Questions fréquentes

Un permis de construire doit-il être précédé d'une étude d'impact si le projet a déjà fait l'objet d'une évaluation environnementale lors d'une déclaration de projet ?
Selon la décision, le Conseil d'État a refusé d'admettre le pourvoi, considérant que les moyens n'étaient pas sérieux. Il n'a pas tranché au fond, mais il a implicitement validé la position de la cour selon laquelle le permis de construire n'avait pas à être précédé d'une nouvelle étude d'impact si l'évaluation avait déjà été réalisée dans le cadre de la déclaration de projet.
Quelles sont les conditions pour que le Conseil d'État admette un pourvoi en cassation ?
Le pourvoi en cassation devant le Conseil d'État fait l'objet d'une procédure préalable d'admission. L'admission est refusée si le pourvoi est irrecevable ou n'est fondé sur aucun moyen sérieux.
Le permis de construire doit-il intégrer les mesures d'évitement, de réduction et de compensation prévues par l'évaluation environnementale ?
Dans cette décision, le Conseil d'État n'a pas admis le pourvoi, donc il n'a pas répondu sur le fond. Cependant, la cour administrative d'appel avait jugé que le permis de construire n'avait pas à intégrer ces mesures, et le Conseil d'État n'a pas retenu de moyen sérieux contre cette position.
Que faire si l'étude d'impact réalisée pour la déclaration de projet est obsolète ?
Les requérants soutenaient que l'étude d'impact était obsolète et incomplète, mais le Conseil d'État a estimé que ce moyen n'était pas sérieux, sans se prononcer sur le fond.
Un permis de construire peut-il être annulé pour absence d'étude d'impact ?
En principe, un permis de construire peut être annulé si l'étude d'impact est requise et n'a pas été réalisée.
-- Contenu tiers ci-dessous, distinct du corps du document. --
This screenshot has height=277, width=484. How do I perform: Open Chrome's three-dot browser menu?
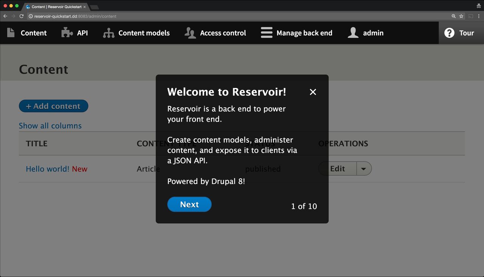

Mais dans cette affaire, le projet avait déjà fait l'objet d'une évaluation environnementale dans le cadre de la déclaration de projet, et le Conseil d'État n'a pas admis le pourvoi.
Qu'est-ce que la séquence ERC (éviter, réduire, compenser) en droit de l'urbanisme ?
La séquence ERC est une démarche environnementale qui vise à éviter les impacts négatifs, à réduire ceux qui ne peuvent être évités, et à compenser les impacts résiduels. Elle est souvent intégrée dans les évaluations environnementales et peut être imposée par le permis de construire.